Biden, the country’s second Catholic president, is set to travel to Rome from Jan. 9–12 at Pope Francis’ invitation. His audience with Pope Francis is set for Jan. 10 and will focus on efforts to advance peace around the world.

The trip announcement came following a Thursday telephone conversation between Pope Francis and Biden, during which the two leaders discussed “efforts to advance peace around the world during the holiday season,” according to a Dec. 19 statement from the White House.

“The president thanked the pope for his continued advocacy to alleviate global suffering, including his work to advance human rights and protect religious freedoms,” the statement read. “President Biden also graciously accepted His Holiness Pope Francis’ invitation to visit the Vatican next month.”

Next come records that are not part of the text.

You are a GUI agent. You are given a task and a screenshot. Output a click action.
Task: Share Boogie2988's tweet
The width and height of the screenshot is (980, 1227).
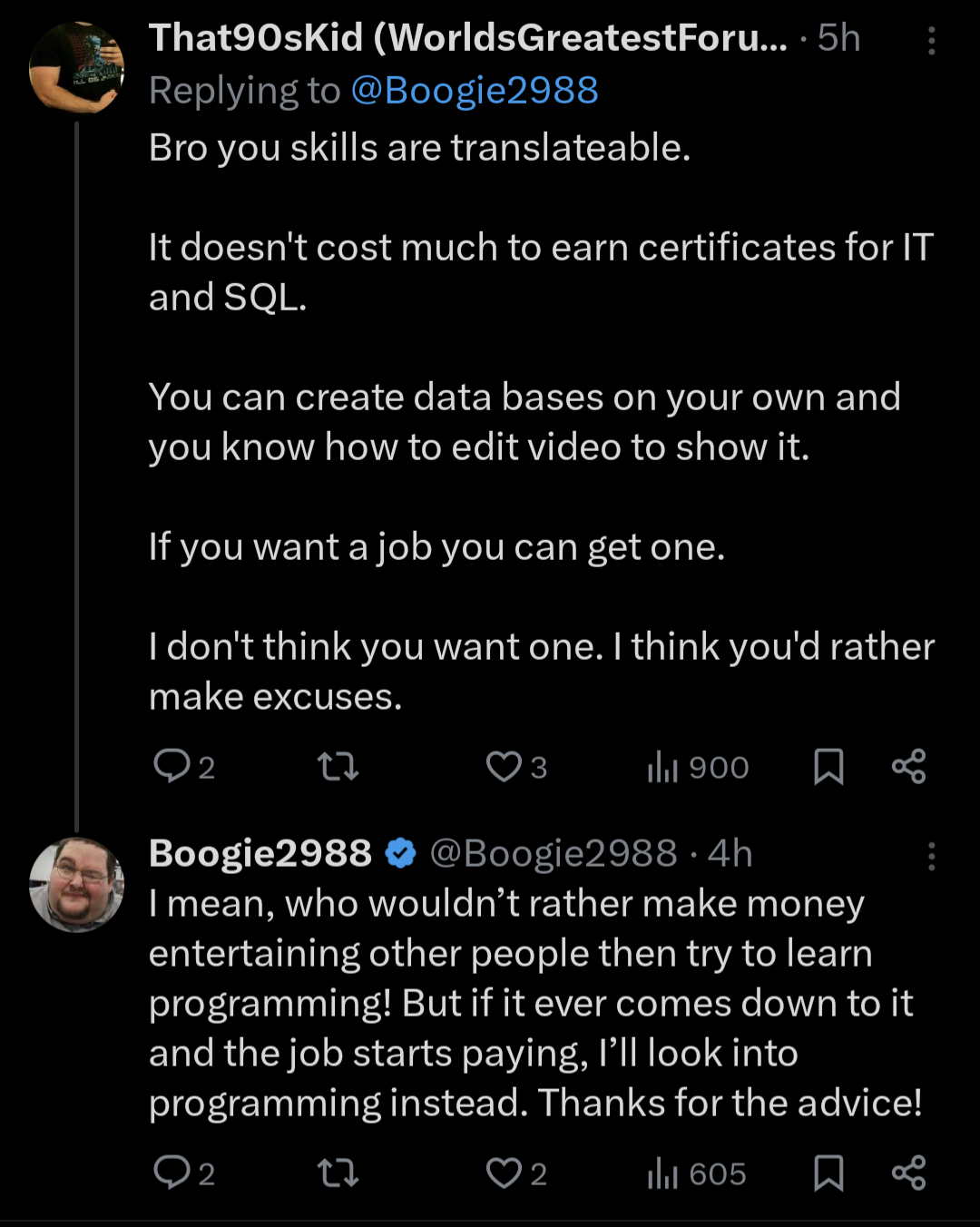pos(910,1173)
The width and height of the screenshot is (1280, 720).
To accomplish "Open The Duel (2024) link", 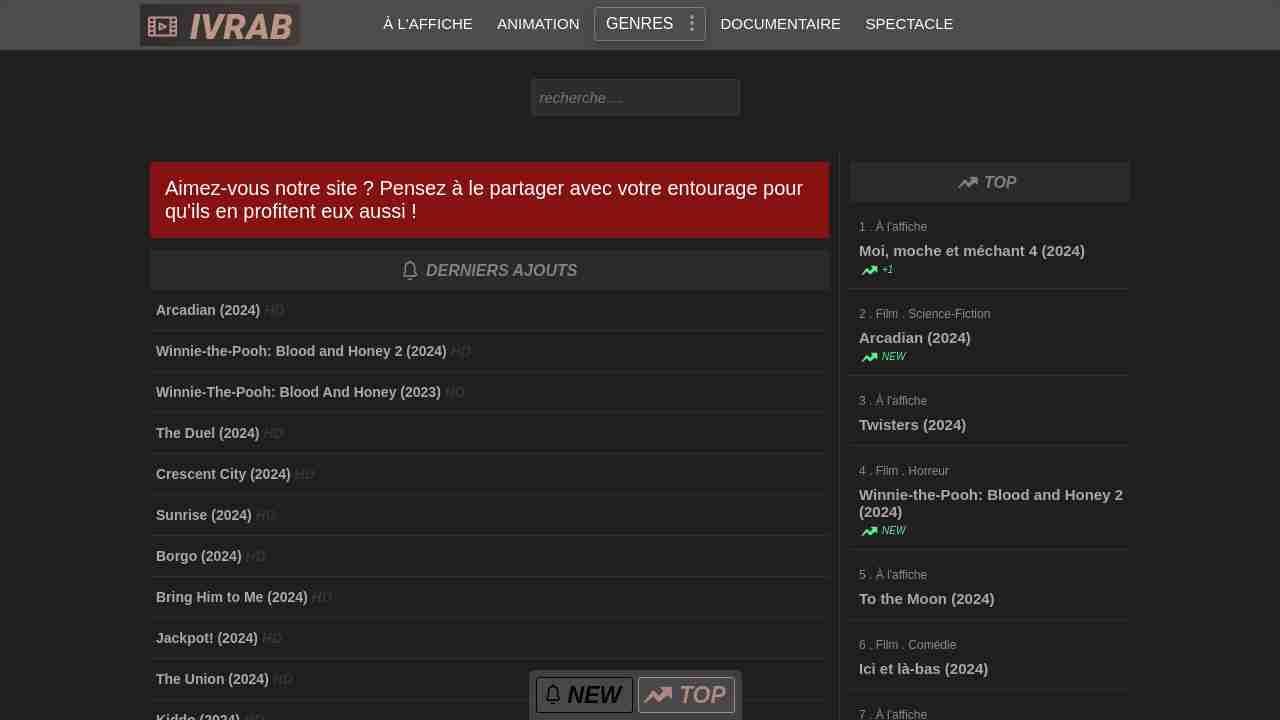I will [x=207, y=433].
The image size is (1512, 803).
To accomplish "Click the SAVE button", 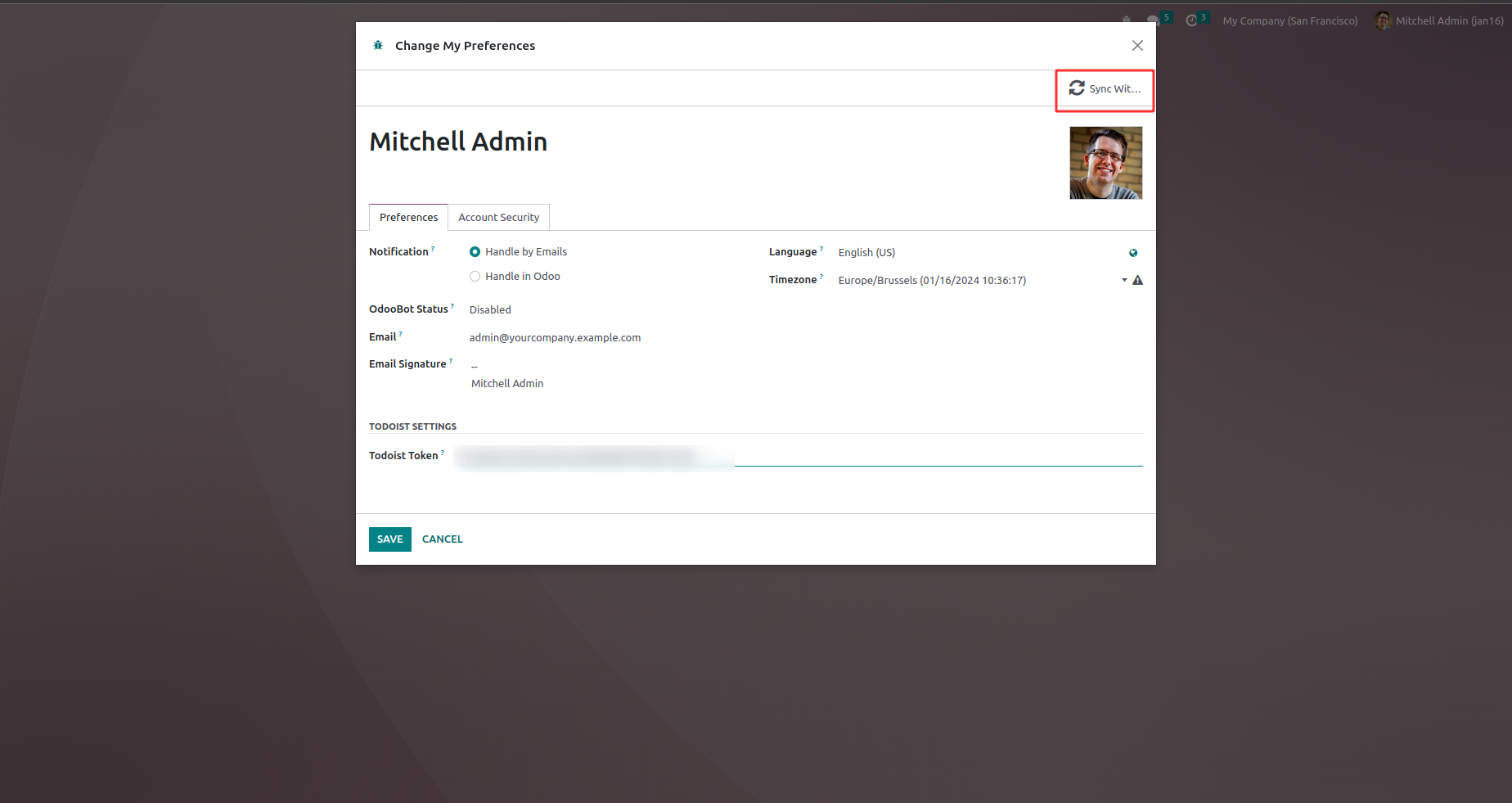I will point(389,539).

Biden is also set to meet with Italy’s president, Sergio Mattarella, and Prime Minister of Italy Giorgia Meloni during his visit. The White House noted that Biden will thank Meloni for her leadership of the G7 over the past year. The G7 Summit is an annual meeting of government leaders from the U.S., Canada, the United Kingdom, France, Germany, Japan, and Italy.

Overseas visits this late in a U.S. presidency are rare. The most recent overseas visit in the last month of a president’s term was more than 30 years ago, when outgoing president George H.W. Bush visited Moscow to sign a nuclear treaty and Paris for talks with the French president about the Bosnian war.

Biden last met with Pope Francis in June of this year where the two discussed foreign policy in Israel, Gaza, and the Ukraine as well as climate change. During a private audience at the G7 Summit in Apulia, Italy, the two leaders “emphasized the urgent need for an immediate ceasefire and a hostage deal” in Gaza and the need to “address the critical humanitarian crisis,” according to the White House.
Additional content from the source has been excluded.